◆ EXERCISE: Which lines of the data below contain "Given"? Please show them all.

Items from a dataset
**********
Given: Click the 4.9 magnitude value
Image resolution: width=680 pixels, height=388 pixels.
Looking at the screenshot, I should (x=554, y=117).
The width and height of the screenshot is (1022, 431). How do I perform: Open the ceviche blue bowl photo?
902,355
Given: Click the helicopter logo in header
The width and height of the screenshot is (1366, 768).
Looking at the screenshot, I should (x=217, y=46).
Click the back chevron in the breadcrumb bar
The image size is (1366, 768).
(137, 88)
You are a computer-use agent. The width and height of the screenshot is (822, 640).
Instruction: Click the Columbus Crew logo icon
**********
◆ SOLVED PROBLEM:
Given: Click the 4.9 magnitude value
Given: Click the helicopter logo in header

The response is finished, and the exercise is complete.